Предыдущая глава |
↓ Содержание ↓
↑ Свернуть ↑
| Следующая глава |
Возможно даже, хотя, конечно, и не всерьез, мы бросим в общество идею о необходимости причисления Николая к лику святых...
Тут я не сдержался и фыркнул. Эта мысль показалась мне слишком уж нелепой. Другие слушатели реагировали схожим образом: кто-то смеялся, кто-то возмущенно советовал докладчику не говорить глупостей. Оратор обиженно отвечал, что если ему предоставят время и средства в нужных объемах, то он убедит в этом достаточно народу, чтобы канонизировать не только Николая, но и его супругу Александру. Коллеге Бланшару пришлось успокаивать собравшихся. Наконец, порядок восстановился, и докладчик перешел от введения к практической части. Я устроился поудобнее и достал блокнот.
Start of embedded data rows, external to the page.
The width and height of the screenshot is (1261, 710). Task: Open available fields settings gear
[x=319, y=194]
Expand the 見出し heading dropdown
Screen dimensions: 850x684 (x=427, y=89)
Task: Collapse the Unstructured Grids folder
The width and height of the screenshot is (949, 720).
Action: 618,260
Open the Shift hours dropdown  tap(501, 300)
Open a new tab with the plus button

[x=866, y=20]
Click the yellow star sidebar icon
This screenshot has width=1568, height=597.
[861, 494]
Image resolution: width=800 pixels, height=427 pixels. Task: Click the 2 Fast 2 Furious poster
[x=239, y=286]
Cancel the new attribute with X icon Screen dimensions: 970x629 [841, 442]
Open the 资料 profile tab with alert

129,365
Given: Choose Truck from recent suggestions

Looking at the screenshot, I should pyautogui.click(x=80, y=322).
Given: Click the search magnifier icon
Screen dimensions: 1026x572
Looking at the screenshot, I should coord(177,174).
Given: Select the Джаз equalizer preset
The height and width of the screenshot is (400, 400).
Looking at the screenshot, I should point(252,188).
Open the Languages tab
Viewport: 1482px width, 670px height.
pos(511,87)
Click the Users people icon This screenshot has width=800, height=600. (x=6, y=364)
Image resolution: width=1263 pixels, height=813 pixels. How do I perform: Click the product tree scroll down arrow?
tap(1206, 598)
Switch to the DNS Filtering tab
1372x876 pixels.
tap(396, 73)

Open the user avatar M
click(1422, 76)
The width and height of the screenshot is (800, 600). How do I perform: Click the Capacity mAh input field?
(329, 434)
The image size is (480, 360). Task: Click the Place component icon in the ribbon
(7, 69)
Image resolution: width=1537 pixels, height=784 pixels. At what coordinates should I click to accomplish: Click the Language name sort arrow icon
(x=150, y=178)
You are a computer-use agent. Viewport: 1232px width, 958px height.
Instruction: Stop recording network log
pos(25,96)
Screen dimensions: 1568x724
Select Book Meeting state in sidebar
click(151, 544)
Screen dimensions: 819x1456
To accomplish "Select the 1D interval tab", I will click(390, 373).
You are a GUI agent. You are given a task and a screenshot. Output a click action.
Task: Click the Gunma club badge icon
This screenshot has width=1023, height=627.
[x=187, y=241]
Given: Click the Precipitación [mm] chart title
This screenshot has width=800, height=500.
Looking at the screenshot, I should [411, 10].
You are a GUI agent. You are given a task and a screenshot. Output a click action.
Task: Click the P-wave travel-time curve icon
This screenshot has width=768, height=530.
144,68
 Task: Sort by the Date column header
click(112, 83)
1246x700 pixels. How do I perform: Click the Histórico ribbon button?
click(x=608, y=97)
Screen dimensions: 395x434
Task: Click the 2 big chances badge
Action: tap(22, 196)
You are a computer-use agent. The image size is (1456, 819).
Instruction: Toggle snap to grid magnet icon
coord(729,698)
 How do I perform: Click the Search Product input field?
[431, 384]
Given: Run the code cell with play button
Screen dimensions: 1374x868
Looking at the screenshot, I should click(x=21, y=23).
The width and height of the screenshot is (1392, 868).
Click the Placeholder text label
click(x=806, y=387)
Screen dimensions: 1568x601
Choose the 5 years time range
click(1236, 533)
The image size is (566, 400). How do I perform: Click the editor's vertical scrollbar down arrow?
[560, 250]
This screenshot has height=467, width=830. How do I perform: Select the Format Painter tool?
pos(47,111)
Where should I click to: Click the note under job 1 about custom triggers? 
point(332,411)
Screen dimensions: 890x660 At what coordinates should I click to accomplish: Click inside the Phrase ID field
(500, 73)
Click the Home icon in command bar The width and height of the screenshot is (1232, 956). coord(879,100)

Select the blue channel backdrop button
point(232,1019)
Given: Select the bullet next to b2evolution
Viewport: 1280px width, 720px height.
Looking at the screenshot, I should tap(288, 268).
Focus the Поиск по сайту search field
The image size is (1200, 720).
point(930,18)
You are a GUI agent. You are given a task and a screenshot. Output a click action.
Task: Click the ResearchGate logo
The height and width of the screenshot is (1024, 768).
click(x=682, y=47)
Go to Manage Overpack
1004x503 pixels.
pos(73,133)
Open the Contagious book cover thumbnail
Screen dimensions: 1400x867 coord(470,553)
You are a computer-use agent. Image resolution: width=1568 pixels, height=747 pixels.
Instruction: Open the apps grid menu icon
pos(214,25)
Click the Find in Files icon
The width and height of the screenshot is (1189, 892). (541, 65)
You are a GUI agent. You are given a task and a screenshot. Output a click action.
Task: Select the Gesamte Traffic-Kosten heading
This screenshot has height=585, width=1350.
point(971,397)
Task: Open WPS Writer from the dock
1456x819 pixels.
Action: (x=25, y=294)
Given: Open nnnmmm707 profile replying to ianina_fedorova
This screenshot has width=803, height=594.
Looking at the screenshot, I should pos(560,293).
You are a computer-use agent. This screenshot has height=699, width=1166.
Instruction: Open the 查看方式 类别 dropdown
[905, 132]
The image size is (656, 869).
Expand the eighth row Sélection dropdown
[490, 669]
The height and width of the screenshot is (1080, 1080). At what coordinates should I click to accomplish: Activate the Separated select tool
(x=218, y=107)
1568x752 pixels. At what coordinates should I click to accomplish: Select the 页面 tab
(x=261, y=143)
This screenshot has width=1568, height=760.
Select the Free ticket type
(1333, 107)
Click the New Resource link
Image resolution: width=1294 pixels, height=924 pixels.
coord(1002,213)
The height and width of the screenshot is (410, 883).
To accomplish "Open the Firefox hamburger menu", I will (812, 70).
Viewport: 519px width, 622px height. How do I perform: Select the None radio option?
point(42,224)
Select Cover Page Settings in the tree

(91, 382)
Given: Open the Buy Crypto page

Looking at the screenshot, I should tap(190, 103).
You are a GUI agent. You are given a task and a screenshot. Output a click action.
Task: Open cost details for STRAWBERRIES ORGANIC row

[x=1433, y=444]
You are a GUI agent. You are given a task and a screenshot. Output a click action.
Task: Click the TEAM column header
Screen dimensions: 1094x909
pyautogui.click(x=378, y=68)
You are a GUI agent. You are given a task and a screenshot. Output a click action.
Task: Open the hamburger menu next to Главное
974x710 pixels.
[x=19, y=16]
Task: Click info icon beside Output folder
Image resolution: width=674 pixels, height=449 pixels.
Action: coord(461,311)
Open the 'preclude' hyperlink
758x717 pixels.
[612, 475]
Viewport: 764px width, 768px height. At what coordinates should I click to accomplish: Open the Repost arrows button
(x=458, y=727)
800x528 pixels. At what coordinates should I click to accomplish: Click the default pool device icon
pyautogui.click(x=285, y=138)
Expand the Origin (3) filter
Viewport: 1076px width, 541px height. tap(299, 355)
Таким был мой первый день в Комитете Морального Развития. За ним последовал второй, третий, четвертый — вскоре я потерял им счет, с головой уйдя в работу. Моральные терзания уступили место беспокойствам совсем иного плана: вовремя успеть закончить проект, грамотно выступить на собрании, найти качественное решение задачи, поставленной коллегой Бланшаром... Нам предстоял титанический труд — подготовить детальный и всеохватный план по внедрению в России идей социал-авангардизма. На этом фоне создание листовок для русских солдат и прочую военную пропаганду и впрямь можно было рассматривать как незначительный эпизод, хотя эта работа тоже отнимала изрядное время.
Следует, наверное, немного отвлечься от моей скромной персоны и подробнее описать наш Комитет — эта уникальная организация вполне того заслуживает. Могу смело сказать, что нигде и никогда ранее не существовало чего-либо сравнимого по масштабам. Да и все последующие подражания, насколько мне известно, сильно недотягивали до оригинала. Комитет являлся творением истинно жаннеристским по своему духу — тем забавнее, что его создателем и первым руководителем был не француз, а иностранец. Об этом гении пропаганды, увы, до сих пор мало что известно — англичанин по происхождению, родился оклоло 1900 года в одной из дальних колоний, после Великой войны по неясным причинам покинул Британию и перебрался на континент, вел полунищенское существование в разных странах, в один прекрасный момент, не будучи ни членом Партии, ни даже французским гражданином, обратился к Жаннере с идеей создания Комитета. Будущий диктатор, а тогда ещё просто оппозиционный политик внимательно выслушал незнакомца, несмотря на его возраст, социальное положение и иностранное гражданство. Так было положено основание крупнейшему пропагандистскому ведомству в истории человечества. К началу войны англичанин безраздельно властвовал в своем Комитете, носил бабочку, входил в четверку влиятельнейших людей Республики, среди которых, несомненно, был самым загадочным. Говорили, что отдает приказы пневмопочтой из маленького, скромно обставленного кабинета на последнем подземном этаже. Живьем его мало кто видел — коллега Бланк, например, имел на это право как бабочник и важный руководитель, а коллега Бланшар уже нет. Про таинственного иностранца в Комитете ходили легенды — будто бы он смеха ради подбирает начальников отделов таким образом, чтобы их фамилии начинались на "Бл...", как у него самого, будто он пишет ядовитейшие памфлеты против жаннеризма и публикует их заграницей под чужим именем, будто он лично придумал Белые Комнаты, и так далее...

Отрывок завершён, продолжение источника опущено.